=== TO-DO LIST ===
a) Answer these questions using the article on the best movies of 2018:
(i) Who is named as the writer?
(ii) Which movies did the list limit itself to?
(iii) Which actor-turned-director is named?
b) From the article on the best movies of 2018, write out the part that opens with the words containing "2018 has been" and closes with "cinemas this year.".
c) State whether each statement agrees with the article on the best movies of 2018, and support each answer with a quotation from it:
(i) Low-budget jump scares had disappeared from horror in 2018.
(ii) The list covers the best movies from around the world.
(iii) "A Quiet Place" uses horror to tell a story about family.
=== PAGE EXTRACT ===
The best movies of 2018
Writer: Casey Lee
Did you see any of these movies in 2018?
2018 has been a year of many transformations and extending of the traditional in movies.
With 2018 coming to an end, we look back at some of the noteworthy movies that has impacted cinema and also gave audiences a memorable experience.
A Quiet Place
While we would like to list out the best movies of 2018 from around the world, we figured that making a list like this would be more relevant to us when it's only movies that were released in our cinemas this year.
So, before we go headfirst into another year of movies in 2019, let's not forget (and maybe even watch if you haven't already) these movies that shaped our 2018.
While sub-par and low budget jump scares are still a staple in horror throughout the year, 2018 has seen some inventive directors trying to reshape the horror landscape. The most effective of them would be using the genre of horror to tell a harrowing story of family and staying together without saying a word. Not only is this a turning point for actor-turned-director John Krasinski, "A Quiet Place" sets a new tone for using deaf actors that can be effective, if not more so, than regular speaking actors in non-speaking roles.
=== PROVIDED MATERIAL ===
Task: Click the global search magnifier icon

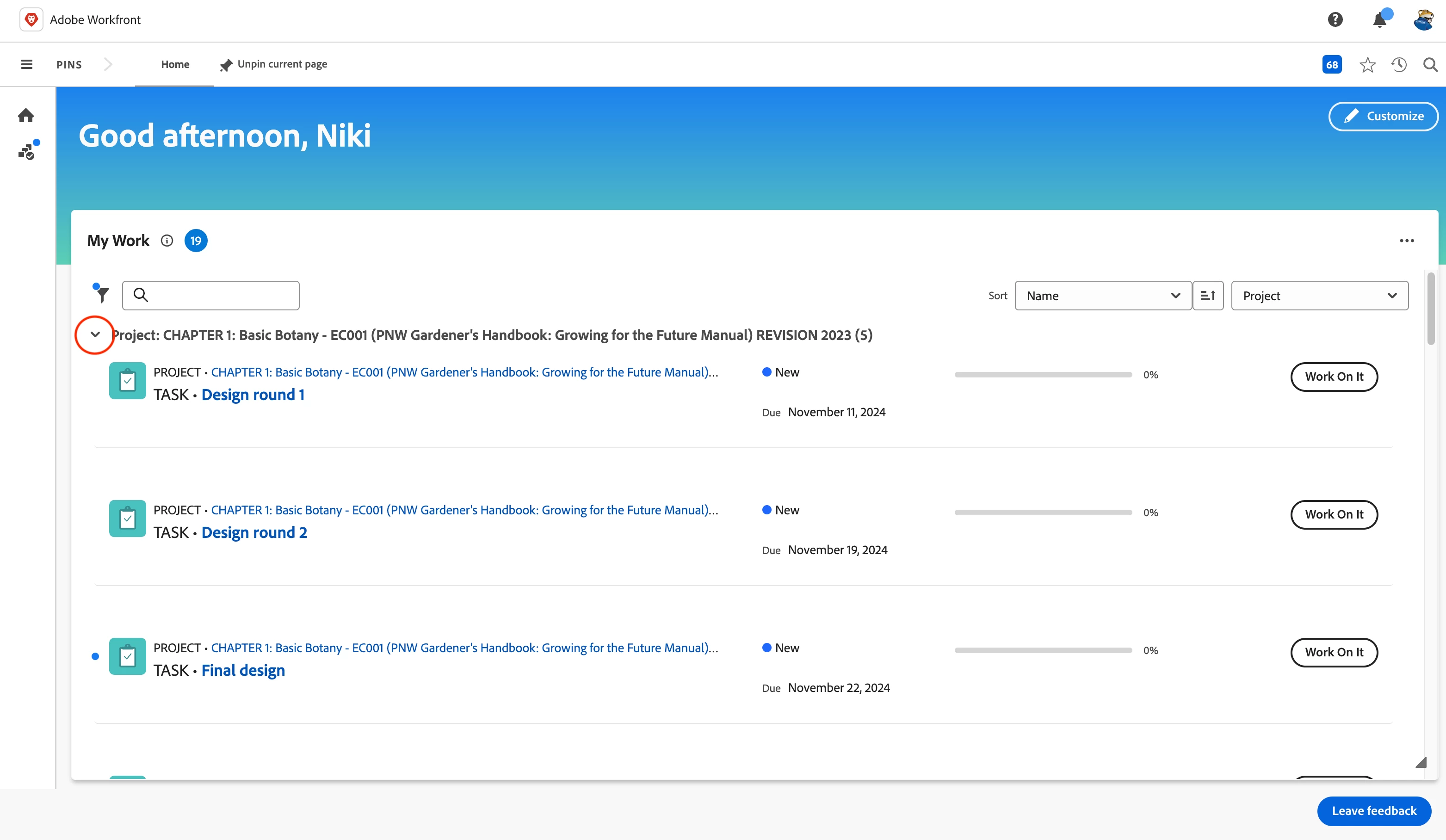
===
=== RESPONSES TO THE TASKS ===
a)
(i) Casey Lee.
(ii) Only movies that were released in their cinemas that year.
(iii) John Krasinski.

b)
2018 has been a year of many transformations and extending of the traditional in movies.
With 2018 coming to an end, we look back at some of the noteworthy movies that has impacted cinema and also gave audiences a memorable experience.
A Quiet Place
While we would like to list out the best movies of 2018 from around the world, we figured that making a list like this would be more relevant to us when it's only movies that were released in our cinemas this year.

c)
(i) No: "sub-par and low budget jump scares are still a staple in horror throughout the year"
(ii) No: "making a list like this would be more relevant to us when it's only movies that were released in our cinemas this year"
(iii) Yes: "using the genre of horror to tell a harrowing story of family and staying together without saying a word"